Apart from anonymity and censorship resistance, why would Web2 users move to Web3 social applications? Apparently, not all users have extremely high requirements for privacy protection. Numerous users fulfill their social needs on centralized social platforms. How can Web3 social products acquire more newcomers, except for these users? Should they focus solely on a privacy-conscious audience? If using economic incentives, how should they design the model to avoid economic loopholes or Ponzi-like pitfalls? Although Web3 social has garnered decent market attention and traffic, this excitement remains within the crypto community.
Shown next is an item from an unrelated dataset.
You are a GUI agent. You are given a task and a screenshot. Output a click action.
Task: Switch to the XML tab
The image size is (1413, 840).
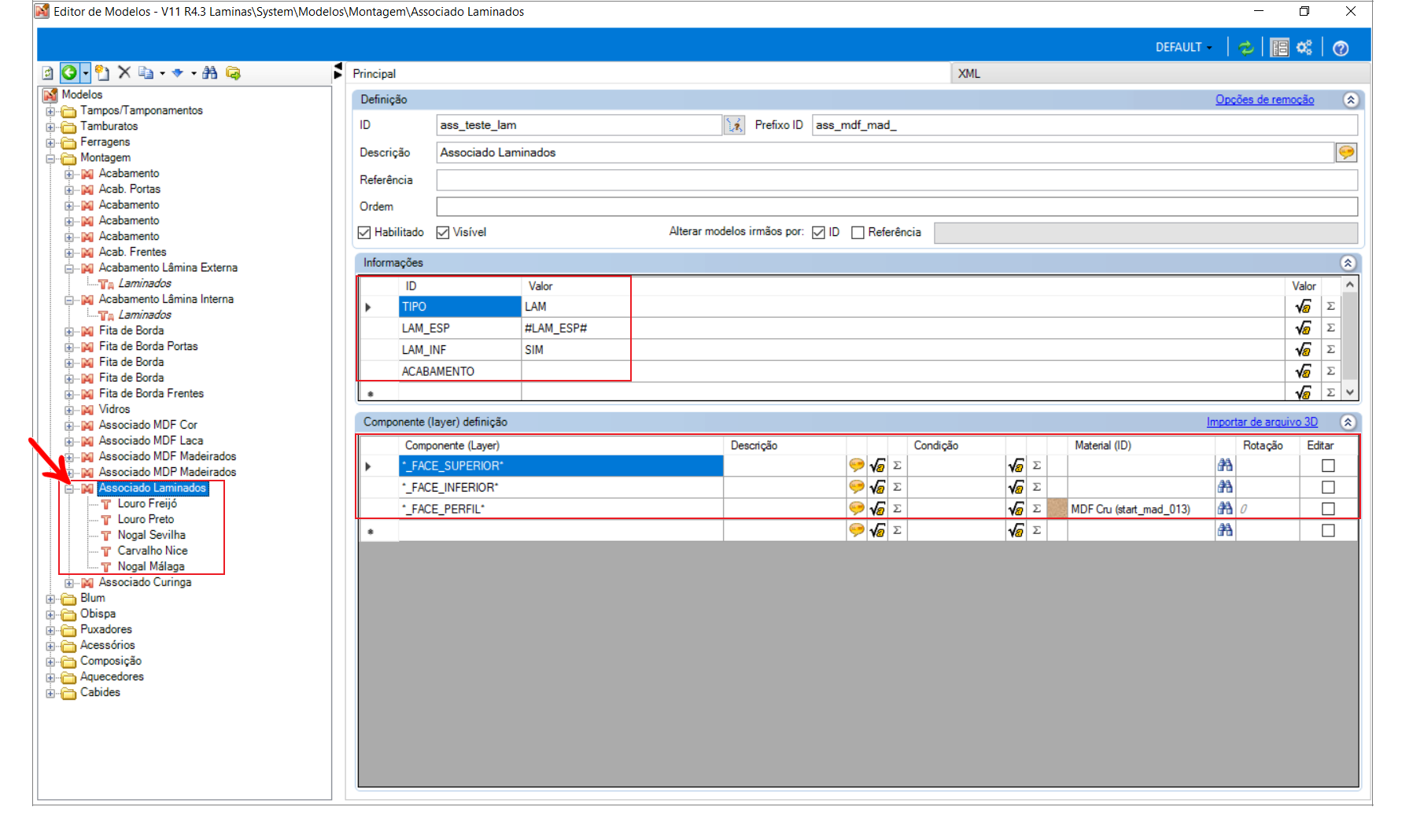(969, 73)
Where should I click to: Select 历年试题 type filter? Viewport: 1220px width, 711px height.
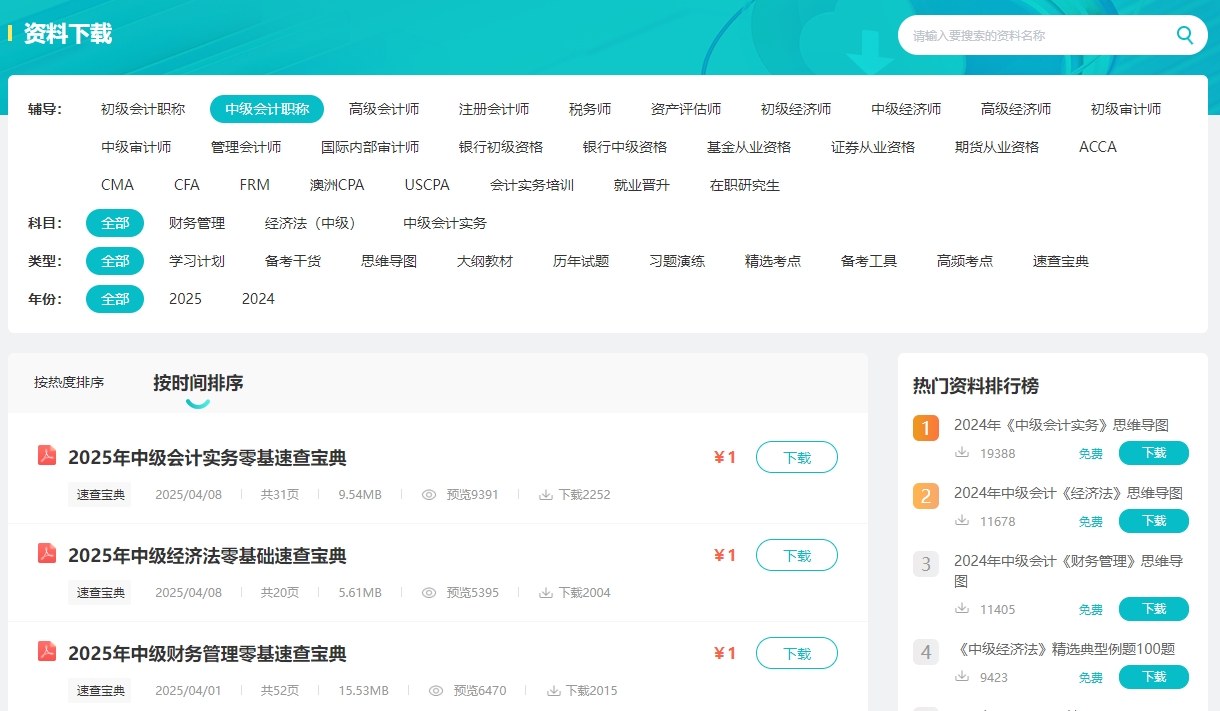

Therefore, whether to address existing issues or create new features and demands is the key question for Web3 social products to increase their user base.

Compliance

Web3 social products have three major features distinguishing them from their Web2 rivals. First, Web3 products are decentralized, censorship-resistant, and privacy-protected. Second, users own their data. Third, users gain the benefits from their data ownership. Nonetheless, these selling points may become risks. Web3 products are anticipated to attract illegal and illicit practitioners while capturing the attention of regulatory agencies. With a maturing sector and a growing user base, developer security and potential regulatory inquiries, among other issues, need to be considered in advance.

Conclusion

Still in its early stage, the Web3 social sector relies on the development of infrastructure, including, but not limited to, cross-chain information transmission, data storage, lower transaction cost, and compliance. Today’s social products encompass social graphs, social tools, and social applications. Social graphs form the foundational layer, and social applications are the largest in quantity and cover the most categories. Currently, a significant number of developers are experimenting with Web3 social product development, and investors start putting money into the sector. Growing market interest is demonstrated by the launch of CYBER tokens as well as Twitter’s rebranding and ad revenue sharing model. Despite these opportunities, it’s necessary to recognize the challenges facing Web3 social, including immature infrastructure, user growth, and compliance. Overall, we believe the Web3 social sector shows promise in terms of its prospects, trends, and market enthusiasm. With improved infrastructure and growing projects, investors, and tokens, we are optimistic about the sector’s investment potential and future.